▼

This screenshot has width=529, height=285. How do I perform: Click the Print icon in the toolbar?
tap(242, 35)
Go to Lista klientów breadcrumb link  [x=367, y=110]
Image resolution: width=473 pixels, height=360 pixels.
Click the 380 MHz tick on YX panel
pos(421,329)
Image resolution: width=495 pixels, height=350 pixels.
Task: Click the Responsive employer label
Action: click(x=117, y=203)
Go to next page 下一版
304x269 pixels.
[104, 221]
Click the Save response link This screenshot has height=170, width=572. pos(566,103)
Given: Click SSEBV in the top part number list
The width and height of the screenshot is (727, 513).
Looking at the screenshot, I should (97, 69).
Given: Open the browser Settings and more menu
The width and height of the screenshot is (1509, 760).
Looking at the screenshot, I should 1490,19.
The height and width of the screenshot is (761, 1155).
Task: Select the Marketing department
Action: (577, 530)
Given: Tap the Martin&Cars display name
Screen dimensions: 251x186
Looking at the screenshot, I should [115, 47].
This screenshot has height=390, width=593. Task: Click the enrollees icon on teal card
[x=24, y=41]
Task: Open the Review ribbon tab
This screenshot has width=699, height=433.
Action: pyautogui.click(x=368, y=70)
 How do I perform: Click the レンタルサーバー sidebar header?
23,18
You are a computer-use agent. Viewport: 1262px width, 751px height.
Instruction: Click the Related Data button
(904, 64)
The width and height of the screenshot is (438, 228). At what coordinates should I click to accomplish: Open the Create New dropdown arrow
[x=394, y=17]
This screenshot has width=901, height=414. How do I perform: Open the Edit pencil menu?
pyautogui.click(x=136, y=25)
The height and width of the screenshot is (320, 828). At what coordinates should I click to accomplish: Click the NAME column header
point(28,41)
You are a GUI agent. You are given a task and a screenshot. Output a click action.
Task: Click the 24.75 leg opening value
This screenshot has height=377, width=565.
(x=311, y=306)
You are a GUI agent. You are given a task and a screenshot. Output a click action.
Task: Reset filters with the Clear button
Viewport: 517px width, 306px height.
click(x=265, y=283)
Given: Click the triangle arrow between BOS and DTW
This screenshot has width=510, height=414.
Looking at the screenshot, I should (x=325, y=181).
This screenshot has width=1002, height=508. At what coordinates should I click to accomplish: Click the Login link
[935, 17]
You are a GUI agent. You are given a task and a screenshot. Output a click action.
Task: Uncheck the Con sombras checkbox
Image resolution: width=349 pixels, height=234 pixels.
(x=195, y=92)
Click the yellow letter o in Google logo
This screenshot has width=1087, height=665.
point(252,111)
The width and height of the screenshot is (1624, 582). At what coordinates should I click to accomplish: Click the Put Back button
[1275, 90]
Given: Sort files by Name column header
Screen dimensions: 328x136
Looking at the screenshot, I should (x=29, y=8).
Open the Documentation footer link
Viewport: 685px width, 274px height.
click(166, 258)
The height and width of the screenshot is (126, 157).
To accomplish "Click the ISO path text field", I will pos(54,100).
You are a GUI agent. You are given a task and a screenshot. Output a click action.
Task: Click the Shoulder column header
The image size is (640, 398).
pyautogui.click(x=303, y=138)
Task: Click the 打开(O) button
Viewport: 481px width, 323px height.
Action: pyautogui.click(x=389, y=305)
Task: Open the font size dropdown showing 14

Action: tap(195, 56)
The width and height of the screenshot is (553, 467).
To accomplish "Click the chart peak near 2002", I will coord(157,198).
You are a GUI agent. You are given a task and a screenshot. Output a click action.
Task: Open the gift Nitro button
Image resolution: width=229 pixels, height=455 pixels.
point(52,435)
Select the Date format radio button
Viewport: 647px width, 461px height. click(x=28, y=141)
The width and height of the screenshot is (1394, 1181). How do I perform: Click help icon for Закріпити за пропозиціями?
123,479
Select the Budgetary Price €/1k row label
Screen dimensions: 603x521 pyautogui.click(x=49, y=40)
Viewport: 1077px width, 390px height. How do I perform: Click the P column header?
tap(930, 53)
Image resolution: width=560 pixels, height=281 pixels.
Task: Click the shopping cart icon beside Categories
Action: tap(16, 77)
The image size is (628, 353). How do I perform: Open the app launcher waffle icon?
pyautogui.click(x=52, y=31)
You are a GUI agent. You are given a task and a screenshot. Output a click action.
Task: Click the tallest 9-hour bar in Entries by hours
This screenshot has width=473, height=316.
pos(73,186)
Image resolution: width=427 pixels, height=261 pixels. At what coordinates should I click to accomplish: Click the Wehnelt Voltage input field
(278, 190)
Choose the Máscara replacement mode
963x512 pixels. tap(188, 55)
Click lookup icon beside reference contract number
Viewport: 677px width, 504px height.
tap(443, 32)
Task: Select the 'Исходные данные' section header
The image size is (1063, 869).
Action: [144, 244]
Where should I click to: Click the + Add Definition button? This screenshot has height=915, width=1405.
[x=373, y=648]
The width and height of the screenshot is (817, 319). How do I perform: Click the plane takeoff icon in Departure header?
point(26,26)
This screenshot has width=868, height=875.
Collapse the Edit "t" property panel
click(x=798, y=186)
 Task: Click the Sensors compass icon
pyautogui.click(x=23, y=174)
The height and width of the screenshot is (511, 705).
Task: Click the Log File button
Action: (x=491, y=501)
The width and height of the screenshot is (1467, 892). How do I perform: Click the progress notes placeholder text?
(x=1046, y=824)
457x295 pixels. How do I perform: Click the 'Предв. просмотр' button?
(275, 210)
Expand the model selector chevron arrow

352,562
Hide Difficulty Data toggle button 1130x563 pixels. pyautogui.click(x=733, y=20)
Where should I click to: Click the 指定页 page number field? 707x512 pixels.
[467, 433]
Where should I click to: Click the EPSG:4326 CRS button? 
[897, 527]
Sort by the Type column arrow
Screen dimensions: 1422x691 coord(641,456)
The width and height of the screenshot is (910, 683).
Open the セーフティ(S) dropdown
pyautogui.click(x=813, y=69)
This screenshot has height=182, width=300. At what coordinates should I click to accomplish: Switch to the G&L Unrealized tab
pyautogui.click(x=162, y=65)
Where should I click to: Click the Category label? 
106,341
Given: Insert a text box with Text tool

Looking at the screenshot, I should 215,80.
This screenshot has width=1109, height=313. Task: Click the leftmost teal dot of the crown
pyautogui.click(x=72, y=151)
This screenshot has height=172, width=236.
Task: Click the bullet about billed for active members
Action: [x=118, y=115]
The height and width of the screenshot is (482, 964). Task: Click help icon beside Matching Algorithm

▲

• _Problem_:
Pull out all lines from the entries above that include the word "will".

• _Output of the task_:
To accomplish "Click the ISO path text field", I will pos(54,100).
To accomplish "Click the chart peak near 2002", I will coord(157,198).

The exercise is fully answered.